**Your task:** Copy the following lines without any changes.

** start of Records shown **

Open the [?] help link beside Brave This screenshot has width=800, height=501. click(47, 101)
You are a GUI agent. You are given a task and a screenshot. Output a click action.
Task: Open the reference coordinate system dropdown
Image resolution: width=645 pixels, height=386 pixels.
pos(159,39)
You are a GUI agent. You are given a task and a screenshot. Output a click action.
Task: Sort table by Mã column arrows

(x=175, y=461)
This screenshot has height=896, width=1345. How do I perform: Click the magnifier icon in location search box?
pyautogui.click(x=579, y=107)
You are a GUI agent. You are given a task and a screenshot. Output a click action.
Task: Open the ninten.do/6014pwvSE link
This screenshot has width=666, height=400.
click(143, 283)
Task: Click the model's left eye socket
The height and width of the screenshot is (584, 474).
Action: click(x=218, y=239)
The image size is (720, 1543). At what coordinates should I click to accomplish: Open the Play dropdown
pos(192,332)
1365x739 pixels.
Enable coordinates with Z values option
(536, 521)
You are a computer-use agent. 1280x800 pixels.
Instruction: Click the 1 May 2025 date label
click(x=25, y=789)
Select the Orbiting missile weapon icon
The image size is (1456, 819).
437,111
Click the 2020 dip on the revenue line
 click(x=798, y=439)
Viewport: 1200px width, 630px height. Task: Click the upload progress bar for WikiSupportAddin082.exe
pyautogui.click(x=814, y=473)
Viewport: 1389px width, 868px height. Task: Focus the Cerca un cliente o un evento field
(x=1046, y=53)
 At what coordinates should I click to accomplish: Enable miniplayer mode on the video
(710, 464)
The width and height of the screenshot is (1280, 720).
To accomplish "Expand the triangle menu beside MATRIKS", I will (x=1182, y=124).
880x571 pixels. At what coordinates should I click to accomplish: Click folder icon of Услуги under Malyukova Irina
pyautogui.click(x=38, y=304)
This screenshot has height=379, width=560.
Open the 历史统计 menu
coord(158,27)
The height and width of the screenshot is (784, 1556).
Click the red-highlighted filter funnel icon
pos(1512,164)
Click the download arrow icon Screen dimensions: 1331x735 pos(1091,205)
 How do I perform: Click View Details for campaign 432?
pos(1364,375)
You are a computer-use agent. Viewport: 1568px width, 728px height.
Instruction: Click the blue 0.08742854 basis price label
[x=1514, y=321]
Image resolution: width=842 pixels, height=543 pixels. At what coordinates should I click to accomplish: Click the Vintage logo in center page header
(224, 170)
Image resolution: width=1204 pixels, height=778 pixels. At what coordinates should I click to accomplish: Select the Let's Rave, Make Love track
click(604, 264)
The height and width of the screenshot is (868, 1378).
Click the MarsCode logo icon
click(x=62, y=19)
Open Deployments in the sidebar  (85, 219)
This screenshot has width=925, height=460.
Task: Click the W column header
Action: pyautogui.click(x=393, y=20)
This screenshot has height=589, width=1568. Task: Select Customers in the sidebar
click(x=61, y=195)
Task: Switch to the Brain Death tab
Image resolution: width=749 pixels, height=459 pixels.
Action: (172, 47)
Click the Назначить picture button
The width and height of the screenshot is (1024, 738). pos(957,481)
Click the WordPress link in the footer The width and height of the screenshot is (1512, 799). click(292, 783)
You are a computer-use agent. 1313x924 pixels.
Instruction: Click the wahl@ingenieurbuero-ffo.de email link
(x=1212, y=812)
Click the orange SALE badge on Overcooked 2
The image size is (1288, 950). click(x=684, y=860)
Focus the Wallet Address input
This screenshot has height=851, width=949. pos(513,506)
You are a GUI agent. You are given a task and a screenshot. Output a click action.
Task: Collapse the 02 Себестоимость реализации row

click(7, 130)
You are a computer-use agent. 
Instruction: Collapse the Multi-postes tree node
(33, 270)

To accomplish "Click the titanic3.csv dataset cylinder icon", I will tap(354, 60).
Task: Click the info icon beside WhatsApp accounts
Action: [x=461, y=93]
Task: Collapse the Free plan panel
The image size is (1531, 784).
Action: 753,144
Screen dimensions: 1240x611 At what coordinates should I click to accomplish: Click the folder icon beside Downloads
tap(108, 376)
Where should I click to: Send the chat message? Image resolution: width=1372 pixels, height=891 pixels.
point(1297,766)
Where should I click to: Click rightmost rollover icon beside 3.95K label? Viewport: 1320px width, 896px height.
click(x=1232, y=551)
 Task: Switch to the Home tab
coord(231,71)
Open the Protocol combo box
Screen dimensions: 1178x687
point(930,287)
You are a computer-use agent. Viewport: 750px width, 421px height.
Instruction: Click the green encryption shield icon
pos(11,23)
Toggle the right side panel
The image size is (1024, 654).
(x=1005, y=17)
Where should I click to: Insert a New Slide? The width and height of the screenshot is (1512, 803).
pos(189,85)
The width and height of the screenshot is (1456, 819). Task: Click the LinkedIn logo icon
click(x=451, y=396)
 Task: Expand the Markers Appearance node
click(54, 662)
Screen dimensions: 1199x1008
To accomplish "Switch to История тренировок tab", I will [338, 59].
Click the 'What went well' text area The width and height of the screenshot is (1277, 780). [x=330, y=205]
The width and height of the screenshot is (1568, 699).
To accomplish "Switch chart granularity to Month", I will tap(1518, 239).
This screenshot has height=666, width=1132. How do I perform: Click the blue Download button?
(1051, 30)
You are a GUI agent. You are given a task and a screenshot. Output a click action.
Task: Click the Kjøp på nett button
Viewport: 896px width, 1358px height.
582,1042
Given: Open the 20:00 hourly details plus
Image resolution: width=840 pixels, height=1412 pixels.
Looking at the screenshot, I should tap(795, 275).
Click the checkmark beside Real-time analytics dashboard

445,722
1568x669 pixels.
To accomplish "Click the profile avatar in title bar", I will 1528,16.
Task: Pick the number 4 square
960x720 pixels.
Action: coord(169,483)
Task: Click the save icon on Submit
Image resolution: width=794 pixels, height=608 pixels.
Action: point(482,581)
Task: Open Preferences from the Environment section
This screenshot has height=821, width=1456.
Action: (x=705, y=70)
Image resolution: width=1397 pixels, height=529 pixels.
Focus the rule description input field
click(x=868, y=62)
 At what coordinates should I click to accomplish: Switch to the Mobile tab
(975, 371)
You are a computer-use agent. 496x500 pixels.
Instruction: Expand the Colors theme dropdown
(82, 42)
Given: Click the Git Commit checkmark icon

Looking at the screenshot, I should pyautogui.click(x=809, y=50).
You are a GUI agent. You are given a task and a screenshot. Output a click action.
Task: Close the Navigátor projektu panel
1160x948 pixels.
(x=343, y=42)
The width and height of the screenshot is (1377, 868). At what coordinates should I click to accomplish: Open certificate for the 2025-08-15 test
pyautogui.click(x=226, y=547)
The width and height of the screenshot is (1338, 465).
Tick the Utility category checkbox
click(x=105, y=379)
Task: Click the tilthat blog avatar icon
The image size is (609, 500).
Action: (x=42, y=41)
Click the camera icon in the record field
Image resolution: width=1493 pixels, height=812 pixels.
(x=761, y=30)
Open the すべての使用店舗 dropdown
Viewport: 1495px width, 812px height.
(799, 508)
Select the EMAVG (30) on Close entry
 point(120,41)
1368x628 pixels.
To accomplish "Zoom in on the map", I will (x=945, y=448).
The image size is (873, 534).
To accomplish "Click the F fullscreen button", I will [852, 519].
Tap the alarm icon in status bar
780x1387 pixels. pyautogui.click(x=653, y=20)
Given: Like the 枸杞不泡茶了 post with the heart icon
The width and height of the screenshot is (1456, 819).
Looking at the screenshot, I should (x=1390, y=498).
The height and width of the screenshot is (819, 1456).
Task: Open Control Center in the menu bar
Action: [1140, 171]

** end of Records shown **

**Written reply:**
Open the [?] help link beside Brave This screenshot has width=800, height=501. click(47, 101)
You are a GUI agent. You are given a task and a screenshot. Output a click action.
Task: Open the reference coordinate system dropdown
Image resolution: width=645 pixels, height=386 pixels.
pos(159,39)
You are a GUI agent. You are given a task and a screenshot. Output a click action.
Task: Sort table by Mã column arrows

(x=175, y=461)
This screenshot has height=896, width=1345. How do I perform: Click the magnifier icon in location search box?
pyautogui.click(x=579, y=107)
You are a GUI agent. You are given a task and a screenshot. Output a click action.
Task: Open the ninten.do/6014pwvSE link
This screenshot has width=666, height=400.
click(143, 283)
Task: Click the model's left eye socket
The height and width of the screenshot is (584, 474).
Action: click(x=218, y=239)
The image size is (720, 1543). At what coordinates should I click to accomplish: Open the Play dropdown
pos(192,332)
1365x739 pixels.
Enable coordinates with Z values option
(536, 521)
You are a computer-use agent. 1280x800 pixels.
Instruction: Click the 1 May 2025 date label
click(x=25, y=789)
Select the Orbiting missile weapon icon
The image size is (1456, 819).
437,111
Click the 2020 dip on the revenue line
 click(x=798, y=439)
Viewport: 1200px width, 630px height. Task: Click the upload progress bar for WikiSupportAddin082.exe
pyautogui.click(x=814, y=473)
Viewport: 1389px width, 868px height. Task: Focus the Cerca un cliente o un evento field
(x=1046, y=53)
 At what coordinates should I click to accomplish: Enable miniplayer mode on the video
(710, 464)
The width and height of the screenshot is (1280, 720).
To accomplish "Expand the triangle menu beside MATRIKS", I will (x=1182, y=124).
880x571 pixels. At what coordinates should I click to accomplish: Click folder icon of Услуги under Malyukova Irina
pyautogui.click(x=38, y=304)
This screenshot has height=379, width=560.
Open the 历史统计 menu
coord(158,27)
The height and width of the screenshot is (784, 1556).
Click the red-highlighted filter funnel icon
pos(1512,164)
Click the download arrow icon Screen dimensions: 1331x735 pos(1091,205)
 How do I perform: Click View Details for campaign 432?
pos(1364,375)
You are a computer-use agent. Viewport: 1568px width, 728px height.
Instruction: Click the blue 0.08742854 basis price label
[x=1514, y=321]
Image resolution: width=842 pixels, height=543 pixels. At what coordinates should I click to accomplish: Click the Vintage logo in center page header
(224, 170)
Image resolution: width=1204 pixels, height=778 pixels. At what coordinates should I click to accomplish: Select the Let's Rave, Make Love track
click(604, 264)
The height and width of the screenshot is (868, 1378).
Click the MarsCode logo icon
click(x=62, y=19)
Open Deployments in the sidebar  (85, 219)
This screenshot has width=925, height=460.
Task: Click the W column header
Action: pyautogui.click(x=393, y=20)
This screenshot has height=589, width=1568. Task: Select Customers in the sidebar
click(x=61, y=195)
Task: Switch to the Brain Death tab
Image resolution: width=749 pixels, height=459 pixels.
Action: (172, 47)
Click the Назначить picture button
The width and height of the screenshot is (1024, 738). pos(957,481)
Click the WordPress link in the footer The width and height of the screenshot is (1512, 799). click(292, 783)
You are a computer-use agent. 1313x924 pixels.
Instruction: Click the wahl@ingenieurbuero-ffo.de email link
(x=1212, y=812)
Click the orange SALE badge on Overcooked 2
The image size is (1288, 950). click(x=684, y=860)
Focus the Wallet Address input
This screenshot has height=851, width=949. pos(513,506)
You are a GUI agent. You are given a task and a screenshot. Output a click action.
Task: Collapse the 02 Себестоимость реализации row

click(7, 130)
You are a computer-use agent. 
Instruction: Collapse the Multi-postes tree node
(33, 270)

To accomplish "Click the titanic3.csv dataset cylinder icon", I will tap(354, 60).
Task: Click the info icon beside WhatsApp accounts
Action: [x=461, y=93]
Task: Collapse the Free plan panel
The image size is (1531, 784).
Action: 753,144
Screen dimensions: 1240x611 At what coordinates should I click to accomplish: Click the folder icon beside Downloads
tap(108, 376)
Where should I click to: Send the chat message? Image resolution: width=1372 pixels, height=891 pixels.
point(1297,766)
Where should I click to: Click rightmost rollover icon beside 3.95K label? Viewport: 1320px width, 896px height.
click(x=1232, y=551)
 Task: Switch to the Home tab
coord(231,71)
Open the Protocol combo box
Screen dimensions: 1178x687
point(930,287)
You are a computer-use agent. Viewport: 750px width, 421px height.
Instruction: Click the green encryption shield icon
pos(11,23)
Toggle the right side panel
The image size is (1024, 654).
(x=1005, y=17)
Where should I click to: Insert a New Slide? The width and height of the screenshot is (1512, 803).
pos(189,85)
The width and height of the screenshot is (1456, 819). Task: Click the LinkedIn logo icon
click(x=451, y=396)
 Task: Expand the Markers Appearance node
click(54, 662)
Screen dimensions: 1199x1008
To accomplish "Switch to История тренировок tab", I will [338, 59].
Click the 'What went well' text area The width and height of the screenshot is (1277, 780). [x=330, y=205]
The width and height of the screenshot is (1568, 699).
To accomplish "Switch chart granularity to Month", I will tap(1518, 239).
This screenshot has height=666, width=1132. How do I perform: Click the blue Download button?
(1051, 30)
You are a GUI agent. You are given a task and a screenshot. Output a click action.
Task: Click the Kjøp på nett button
Viewport: 896px width, 1358px height.
582,1042
Given: Open the 20:00 hourly details plus
Image resolution: width=840 pixels, height=1412 pixels.
Looking at the screenshot, I should tap(795, 275).
Click the checkmark beside Real-time analytics dashboard

445,722
1568x669 pixels.
To accomplish "Click the profile avatar in title bar", I will 1528,16.
Task: Pick the number 4 square
960x720 pixels.
Action: coord(169,483)
Task: Click the save icon on Submit
Image resolution: width=794 pixels, height=608 pixels.
Action: point(482,581)
Task: Open Preferences from the Environment section
This screenshot has height=821, width=1456.
Action: (x=705, y=70)
Image resolution: width=1397 pixels, height=529 pixels.
Focus the rule description input field
click(x=868, y=62)
 At what coordinates should I click to accomplish: Switch to the Mobile tab
(975, 371)
You are a computer-use agent. 496x500 pixels.
Instruction: Expand the Colors theme dropdown
(82, 42)
Given: Click the Git Commit checkmark icon

Looking at the screenshot, I should pyautogui.click(x=809, y=50).
You are a GUI agent. You are given a task and a screenshot. Output a click action.
Task: Close the Navigátor projektu panel
1160x948 pixels.
(x=343, y=42)
The width and height of the screenshot is (1377, 868). At what coordinates should I click to accomplish: Open certificate for the 2025-08-15 test
pyautogui.click(x=226, y=547)
The width and height of the screenshot is (1338, 465).
Tick the Utility category checkbox
click(x=105, y=379)
Task: Click the tilthat blog avatar icon
The image size is (609, 500).
Action: (x=42, y=41)
Click the camera icon in the record field
Image resolution: width=1493 pixels, height=812 pixels.
(x=761, y=30)
Open the すべての使用店舗 dropdown
Viewport: 1495px width, 812px height.
(799, 508)
Select the EMAVG (30) on Close entry
 point(120,41)
1368x628 pixels.
To accomplish "Zoom in on the map", I will (x=945, y=448).
The image size is (873, 534).
To accomplish "Click the F fullscreen button", I will [852, 519].
Tap the alarm icon in status bar
780x1387 pixels. pyautogui.click(x=653, y=20)
Given: Like the 枸杞不泡茶了 post with the heart icon
The width and height of the screenshot is (1456, 819).
Looking at the screenshot, I should (x=1390, y=498).
The height and width of the screenshot is (819, 1456).
Task: Open Control Center in the menu bar
Action: [1140, 171]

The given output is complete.